The Atlanta Hawks came crashing back to Earth last season after their stunning run to the Eastern Conference Finals last summer. They finished this past season at 43-39 and squeaked into the playoffs as the eighth seed before losing to the Miami Heat in a gentleman's sweep. After such a disappointment, there's pressure for changes to be made.
As the calendar draws near the NBA Draft on Thursday, the rumor mill suggests that change will be moving John Collins. The 24-year-old forward has a unique skillset as a high-flying lob threat who can also shoot the rock at a great clip for somebody his size, hitting 36 percent of his attempts from deep last season. Collins improved greatly as a defender this year after spending the early seasons of his career as a 6-foot-9 turnstile.
Collins is an attractive trade candidate for just about anybody because of those attributes and his very reasonable five-year, $125 million contract that he just finished up the first season of. The Hawks want to trade him because he is the only player they have who can significantly upgrade the roster and he's kind of a weird fit with Trae Young.
Where could Collins go? Here are a few options.
The Kings are everybody's favorite destination for Collins because word around town says Sacramento is extremely dedicated to ending their playoff drought next year. They have the No. 4 overall pick and it's hard to find a player in the draft who is ready to win now. Collins is a great fit on the roster because he can play next to Domantas Sabonis without sacrificing any spacing and can share the load offensively when Sabonis or De'Aaron Fox need a breather.
The money is the big issue. It's unlikely the Kings want to swap Harrison Barnes for Collins, as much as Atlanta would like that. Richaun Holmes is another option but he missed the last month of the year due to "personal reasons" and has some off-court problems going on that make him a tough sell. Plus his $10 million salary is less than half of what the Kings need to match Collins' salary. If Barnes is on the table, this is a great deal for both sides. If not, there will need to be a third team in the picture.
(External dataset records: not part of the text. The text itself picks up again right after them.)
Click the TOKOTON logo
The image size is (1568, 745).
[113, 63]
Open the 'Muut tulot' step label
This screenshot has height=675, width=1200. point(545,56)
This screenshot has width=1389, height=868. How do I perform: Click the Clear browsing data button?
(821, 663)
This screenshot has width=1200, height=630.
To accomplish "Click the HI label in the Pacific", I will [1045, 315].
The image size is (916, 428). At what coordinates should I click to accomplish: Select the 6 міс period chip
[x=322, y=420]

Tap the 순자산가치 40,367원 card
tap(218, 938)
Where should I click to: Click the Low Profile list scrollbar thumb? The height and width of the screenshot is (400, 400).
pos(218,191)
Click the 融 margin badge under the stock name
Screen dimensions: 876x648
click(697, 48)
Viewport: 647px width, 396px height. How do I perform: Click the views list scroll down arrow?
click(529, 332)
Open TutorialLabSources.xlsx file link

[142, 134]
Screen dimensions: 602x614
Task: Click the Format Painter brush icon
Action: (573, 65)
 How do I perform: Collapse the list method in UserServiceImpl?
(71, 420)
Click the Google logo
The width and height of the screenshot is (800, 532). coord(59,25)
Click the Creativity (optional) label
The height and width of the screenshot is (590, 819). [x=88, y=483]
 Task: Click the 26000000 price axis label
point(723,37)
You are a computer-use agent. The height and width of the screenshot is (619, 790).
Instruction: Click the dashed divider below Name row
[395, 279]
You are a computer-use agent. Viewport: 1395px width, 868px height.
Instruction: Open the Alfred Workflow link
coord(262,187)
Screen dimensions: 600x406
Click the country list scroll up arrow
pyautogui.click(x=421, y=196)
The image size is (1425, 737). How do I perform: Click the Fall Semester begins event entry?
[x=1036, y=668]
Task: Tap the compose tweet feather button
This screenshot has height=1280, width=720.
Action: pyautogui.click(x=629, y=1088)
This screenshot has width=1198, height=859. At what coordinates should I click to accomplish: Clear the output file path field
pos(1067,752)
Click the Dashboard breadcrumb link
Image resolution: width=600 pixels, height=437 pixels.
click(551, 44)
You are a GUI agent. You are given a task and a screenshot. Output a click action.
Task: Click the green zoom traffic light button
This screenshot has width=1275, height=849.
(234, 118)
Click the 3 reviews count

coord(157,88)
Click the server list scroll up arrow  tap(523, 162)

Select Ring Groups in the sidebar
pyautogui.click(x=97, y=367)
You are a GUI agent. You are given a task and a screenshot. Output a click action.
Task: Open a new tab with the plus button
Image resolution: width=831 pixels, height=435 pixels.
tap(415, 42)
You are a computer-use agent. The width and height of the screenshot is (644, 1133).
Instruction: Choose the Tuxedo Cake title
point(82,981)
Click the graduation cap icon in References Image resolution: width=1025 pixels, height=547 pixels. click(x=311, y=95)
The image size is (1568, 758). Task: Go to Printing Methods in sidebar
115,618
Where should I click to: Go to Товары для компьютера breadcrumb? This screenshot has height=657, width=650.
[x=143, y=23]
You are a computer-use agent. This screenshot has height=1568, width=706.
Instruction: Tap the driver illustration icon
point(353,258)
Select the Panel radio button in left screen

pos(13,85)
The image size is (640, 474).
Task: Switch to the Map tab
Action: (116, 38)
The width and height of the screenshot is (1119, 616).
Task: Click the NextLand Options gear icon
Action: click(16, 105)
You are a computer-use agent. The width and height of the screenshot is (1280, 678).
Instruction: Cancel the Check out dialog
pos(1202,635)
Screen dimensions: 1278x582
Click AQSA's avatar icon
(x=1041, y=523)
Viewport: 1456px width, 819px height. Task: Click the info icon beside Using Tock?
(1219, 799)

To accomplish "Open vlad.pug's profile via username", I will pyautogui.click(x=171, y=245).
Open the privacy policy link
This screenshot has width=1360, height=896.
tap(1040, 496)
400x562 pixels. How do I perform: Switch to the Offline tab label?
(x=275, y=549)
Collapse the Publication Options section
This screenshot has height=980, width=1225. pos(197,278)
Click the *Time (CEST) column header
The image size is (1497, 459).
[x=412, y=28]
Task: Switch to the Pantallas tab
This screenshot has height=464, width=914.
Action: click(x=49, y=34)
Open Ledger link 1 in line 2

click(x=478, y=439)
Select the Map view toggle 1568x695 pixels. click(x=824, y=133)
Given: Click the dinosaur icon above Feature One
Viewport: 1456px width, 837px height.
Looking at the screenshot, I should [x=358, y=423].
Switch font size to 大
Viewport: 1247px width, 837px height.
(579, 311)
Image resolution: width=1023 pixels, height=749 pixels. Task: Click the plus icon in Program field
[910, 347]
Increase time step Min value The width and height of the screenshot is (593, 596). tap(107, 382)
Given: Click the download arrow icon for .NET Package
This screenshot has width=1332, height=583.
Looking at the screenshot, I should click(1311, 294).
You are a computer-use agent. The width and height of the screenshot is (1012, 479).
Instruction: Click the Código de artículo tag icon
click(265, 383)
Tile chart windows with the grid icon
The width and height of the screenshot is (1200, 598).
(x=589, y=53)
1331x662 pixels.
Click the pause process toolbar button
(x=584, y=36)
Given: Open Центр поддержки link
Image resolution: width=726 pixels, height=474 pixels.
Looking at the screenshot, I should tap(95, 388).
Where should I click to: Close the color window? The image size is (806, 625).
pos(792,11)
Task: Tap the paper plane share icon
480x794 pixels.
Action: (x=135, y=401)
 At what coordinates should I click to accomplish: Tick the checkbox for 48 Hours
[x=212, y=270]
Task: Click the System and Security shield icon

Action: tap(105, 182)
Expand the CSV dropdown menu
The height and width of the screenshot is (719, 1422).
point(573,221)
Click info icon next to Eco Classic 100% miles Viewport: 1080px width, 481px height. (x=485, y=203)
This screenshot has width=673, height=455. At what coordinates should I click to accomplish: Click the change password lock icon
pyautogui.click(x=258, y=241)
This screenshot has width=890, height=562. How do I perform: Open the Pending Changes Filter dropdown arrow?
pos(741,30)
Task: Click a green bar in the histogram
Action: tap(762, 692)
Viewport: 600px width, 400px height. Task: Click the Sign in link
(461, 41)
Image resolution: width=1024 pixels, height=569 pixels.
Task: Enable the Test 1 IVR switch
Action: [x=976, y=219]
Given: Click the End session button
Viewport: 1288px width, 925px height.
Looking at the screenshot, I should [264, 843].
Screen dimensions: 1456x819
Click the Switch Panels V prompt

The Hornets are in dire need of big-man depth and have been for some time. They also have two first-round picks in the draft this year. There is a logical desire to capitalize on LaMelo Ball's talent while he remains on his cheap rookie contract. Collins would be an excellent fit as a better version of Miles Bridges, who is a restricted free agent this offseason. Charlotte could trade for Collins and let Bridges walk, giving Ball an equally dangerous roll partner while upgrading defensively and avoiding any possibility of getting trapped into a bad Bridges contract by a team trying to steal him away by offering a huge deal.
What does Atlanta get out of this? The deal that works best for both sides features Terry Rozier for Collins. Rozier is good for his $17 million salary but isn't making or breaking the Hornets' playoff hopes. He'd be a crucial part of the Hawks' rotation, though; their biggest issue last year was having nobody to run the offense when Young needed a break. Trading Collins for Rozier and pieces makes sense, and both team's draft picks are on the table to help sweeten the deal.
The Pacers are in a weird state right now where they could either blow the roster up or stay the course and toe the line between rebuilding and competitiveness. Historically, they've chosen the latter, but trading Sabonis to the Kings in exchange for Tyrese Haliburton at the deadline this year suggests the winds may be blowing a different way now. Collins is an ideal trade target regardless because he fits the timeline of the team and would fit very well next to Haliburton and Myles Turner.
On the Hawks' end, the Pacers are listening to offers for Malcolm Brogdon and he'd be perfect for the aforementioned reasons concerning the crater the team's offense fell into when Young was on the bench. Brogdon's injury issues are legitimate, but if Atlanta is fine with it, he can be traded for Collins straight-up as far as the money goes. This deal feels good for both sides but carries far more risk for the Hawks. Still, it's the kind of change they seem like they want to make.